Alors Nahel goûta. Elaena s’esclaffa.

Ils burent ensemble, tirant la langue, secouant la tête, avec un plaisir certain.

Jusqu’à ce que le serveur les tire de leur complicité.

— Connaissez-vous, jeunes gens, l’histoire de la sirène de Kernel ?

— Ça n’existe pas, les sirènes, répliqua sitôt Elaena.

— Que l’on y croie ou non, mademoiselle, là n’est pas la question. L’essentiel est d’en tirer des leçons. Laissez-moi vous conter cette célèbre légende.

Nahel n’avait nulle envie de refuser. Elaena non plus, de toute évidence.

— L’histoire est celle d’un matelot. Un jeune homme, presque encore garçon. Et, comme beaucoup de garçons, il rêvait d’aventures et de découvertes. Alors il offrit ses services au capitaine d’un navire. Il se dit prêt à nettoyer le pont, à récurer les cales, à monter la garde et à servir à boire aux marins, seulement contre le droit de naviguer à leurs côtés. Le capitaine accepta ; ainsi le jeune homme, presque encore garçon, partit à l’aventure au cœur des mers et des océans.

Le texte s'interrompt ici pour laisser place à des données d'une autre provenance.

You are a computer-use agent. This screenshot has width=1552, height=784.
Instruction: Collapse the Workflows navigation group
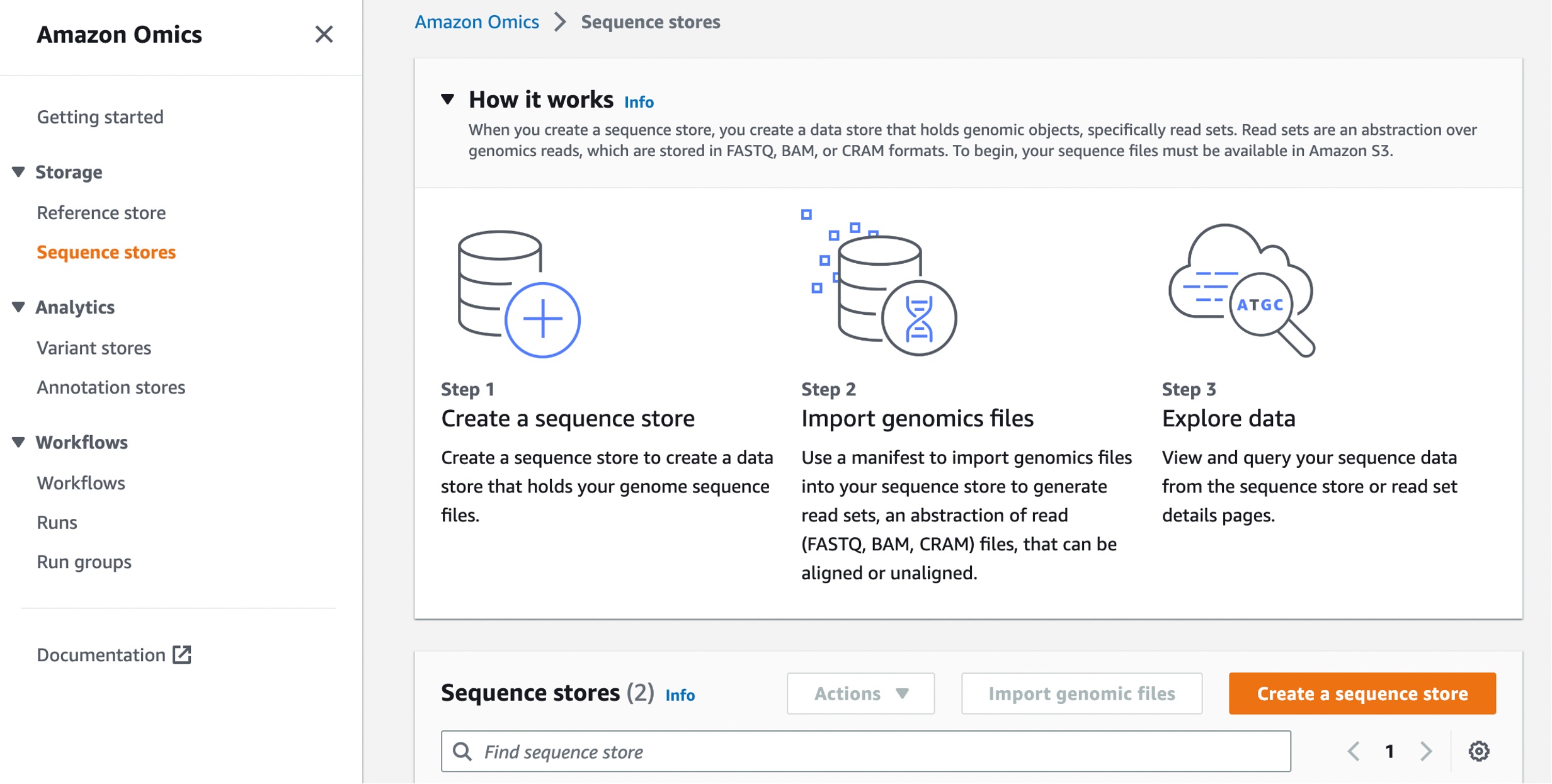19,442
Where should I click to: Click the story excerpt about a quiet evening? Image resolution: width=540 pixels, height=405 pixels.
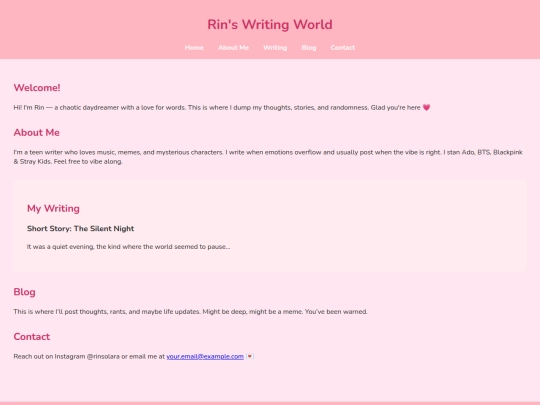(128, 247)
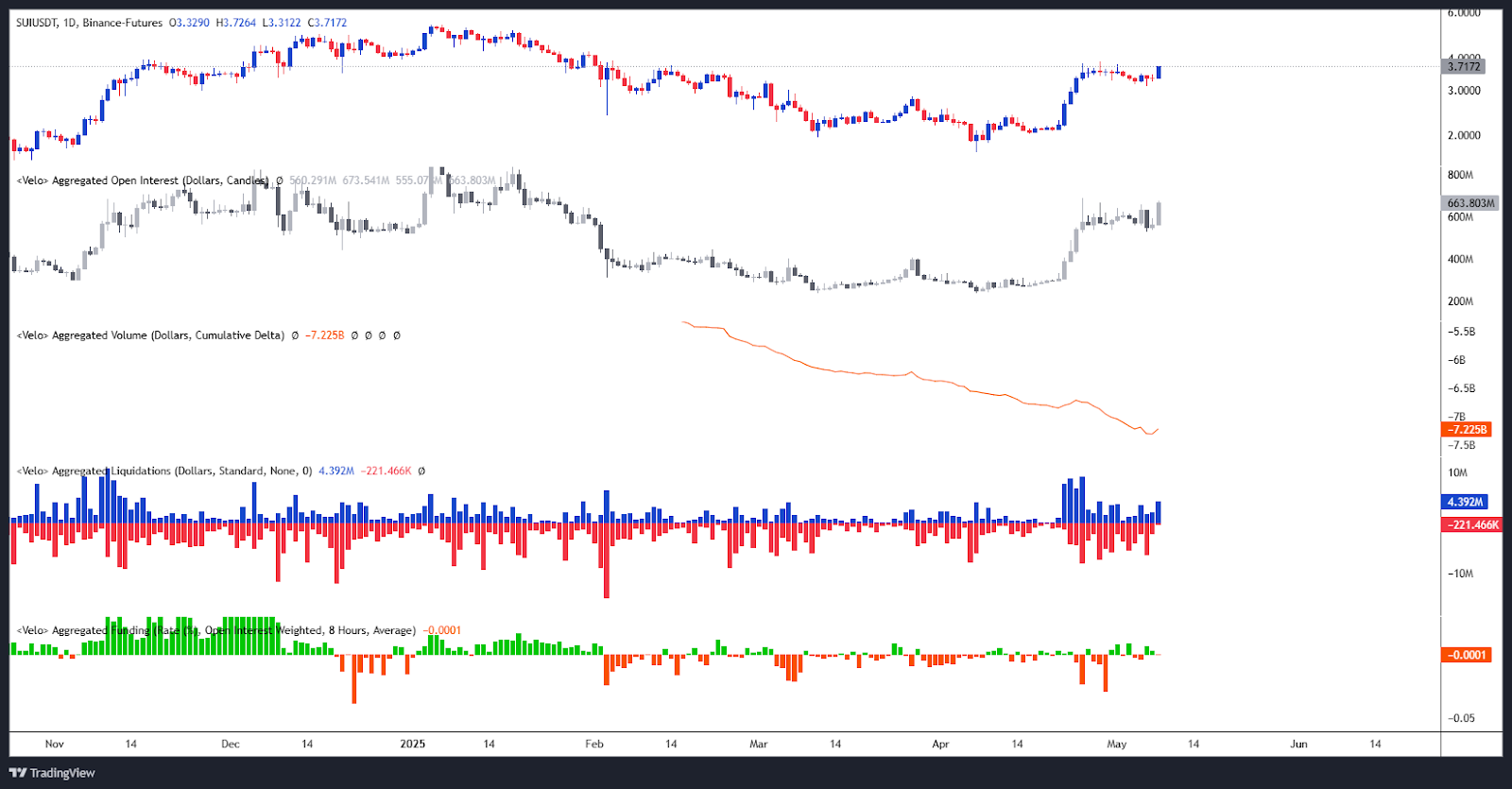
Task: Select the orange -7.225B delta label
Action: [x=1468, y=430]
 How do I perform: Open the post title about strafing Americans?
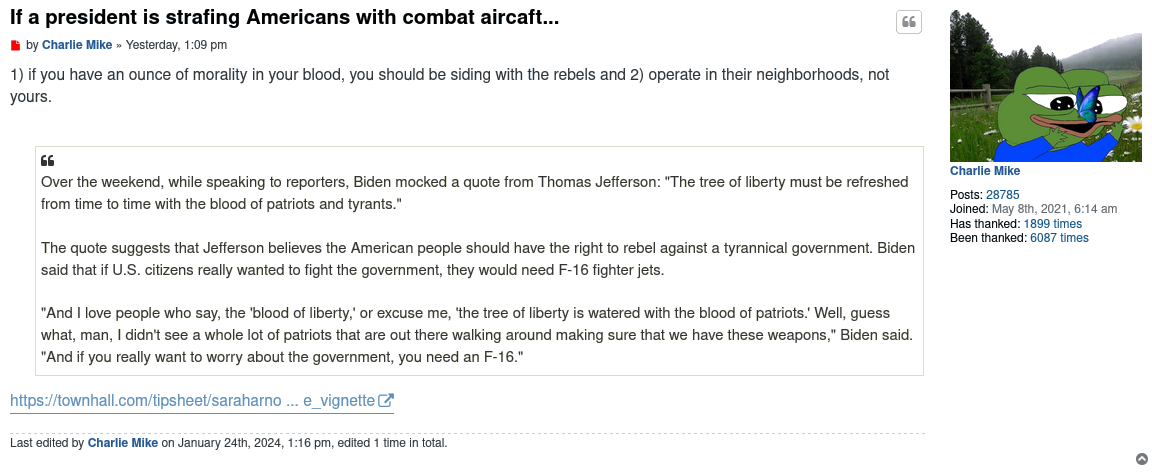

» Il se fit rapidement à la vie marine. Le vaisseau sur lequel il avait élu domicile était un navire de commerce, qui voyageait sans cesse d’une terre à une autre, chargeant ses cales de marchandises aussi diverses que parfois incongrues. Bientôt il eut visité presque toutes les mers, presque tous les pays, presque tous les ports de Tercania. Presque, car le capitaine prenait toujours soin d’éviter les alentours d’une île, celle que l’on nomme Kernel. Il l’évitait toujours, mais un jour il ne put pas l’éviter, car l’argent est roi dans sa profession, et quelqu’un lui en offrait une immense quantité pour qu’il accepte de s’aventurer en mer de Kernel. Alors il accepta. Cette mer était la hantise de tous les marins, même des plus téméraires. On disait ces eaux chaudes infestées de monstres et de créatures aussi hideuses que dangereuses : krakens aux tentacules démesurés, sirènes aux voix dangereusement envoûtantes, requins géants mangeurs de bateaux. Plus d’un navire avait sombré dans ces eaux dangereuses. Rares étaient ceux qui se risquaient encore à s’y aventurer.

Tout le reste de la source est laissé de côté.